Items from a data source:
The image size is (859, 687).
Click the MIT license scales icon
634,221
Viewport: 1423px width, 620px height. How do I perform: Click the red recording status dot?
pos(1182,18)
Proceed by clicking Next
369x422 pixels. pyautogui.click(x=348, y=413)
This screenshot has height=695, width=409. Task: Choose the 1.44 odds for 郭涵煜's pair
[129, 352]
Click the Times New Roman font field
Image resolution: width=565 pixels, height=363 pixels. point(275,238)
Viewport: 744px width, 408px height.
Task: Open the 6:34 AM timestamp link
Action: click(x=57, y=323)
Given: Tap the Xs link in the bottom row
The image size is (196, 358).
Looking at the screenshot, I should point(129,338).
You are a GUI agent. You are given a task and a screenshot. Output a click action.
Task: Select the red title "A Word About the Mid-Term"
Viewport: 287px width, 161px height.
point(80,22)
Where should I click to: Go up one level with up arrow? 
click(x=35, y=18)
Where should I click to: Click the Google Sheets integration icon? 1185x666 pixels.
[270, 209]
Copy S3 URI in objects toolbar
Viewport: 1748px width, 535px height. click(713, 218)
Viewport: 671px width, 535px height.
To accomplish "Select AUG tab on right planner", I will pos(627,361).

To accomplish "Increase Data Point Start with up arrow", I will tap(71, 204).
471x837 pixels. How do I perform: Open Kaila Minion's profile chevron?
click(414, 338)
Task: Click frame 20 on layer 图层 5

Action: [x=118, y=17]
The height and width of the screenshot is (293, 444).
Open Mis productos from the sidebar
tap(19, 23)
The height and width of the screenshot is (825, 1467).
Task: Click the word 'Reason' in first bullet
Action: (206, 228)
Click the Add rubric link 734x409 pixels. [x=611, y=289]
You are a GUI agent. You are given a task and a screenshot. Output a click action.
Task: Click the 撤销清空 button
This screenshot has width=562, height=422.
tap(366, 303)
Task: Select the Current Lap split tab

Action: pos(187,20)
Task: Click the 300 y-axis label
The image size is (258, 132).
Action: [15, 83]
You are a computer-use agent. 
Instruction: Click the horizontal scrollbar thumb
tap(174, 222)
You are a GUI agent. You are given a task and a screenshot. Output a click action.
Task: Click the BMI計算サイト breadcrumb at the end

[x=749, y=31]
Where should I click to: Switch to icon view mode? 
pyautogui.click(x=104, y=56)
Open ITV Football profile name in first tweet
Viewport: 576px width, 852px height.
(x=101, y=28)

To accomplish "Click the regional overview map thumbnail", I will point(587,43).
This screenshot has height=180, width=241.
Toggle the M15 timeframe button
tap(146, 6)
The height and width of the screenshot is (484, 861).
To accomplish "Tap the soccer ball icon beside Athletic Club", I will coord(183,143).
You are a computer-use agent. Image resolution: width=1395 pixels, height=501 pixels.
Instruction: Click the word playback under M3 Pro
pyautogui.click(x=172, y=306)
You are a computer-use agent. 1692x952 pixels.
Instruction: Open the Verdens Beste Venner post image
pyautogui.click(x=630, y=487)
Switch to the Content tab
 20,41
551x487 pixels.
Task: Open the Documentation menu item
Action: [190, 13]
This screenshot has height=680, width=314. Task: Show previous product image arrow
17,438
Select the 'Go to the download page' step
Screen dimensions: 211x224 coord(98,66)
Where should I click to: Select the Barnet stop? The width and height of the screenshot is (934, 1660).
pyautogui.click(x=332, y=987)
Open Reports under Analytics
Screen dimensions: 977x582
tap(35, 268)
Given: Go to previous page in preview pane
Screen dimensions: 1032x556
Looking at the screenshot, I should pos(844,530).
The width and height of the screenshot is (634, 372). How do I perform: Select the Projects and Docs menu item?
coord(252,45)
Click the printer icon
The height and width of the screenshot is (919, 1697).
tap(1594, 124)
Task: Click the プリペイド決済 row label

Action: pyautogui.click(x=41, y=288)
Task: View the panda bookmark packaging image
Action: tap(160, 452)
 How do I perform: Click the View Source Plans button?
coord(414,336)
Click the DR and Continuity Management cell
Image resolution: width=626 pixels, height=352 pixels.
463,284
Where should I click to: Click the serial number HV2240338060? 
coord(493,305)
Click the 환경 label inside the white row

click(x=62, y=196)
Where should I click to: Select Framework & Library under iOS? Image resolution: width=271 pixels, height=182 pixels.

**What you are asked to do:**
Determine how many lines above contain the string "will". Give only that number.

**Exercise solution:**
4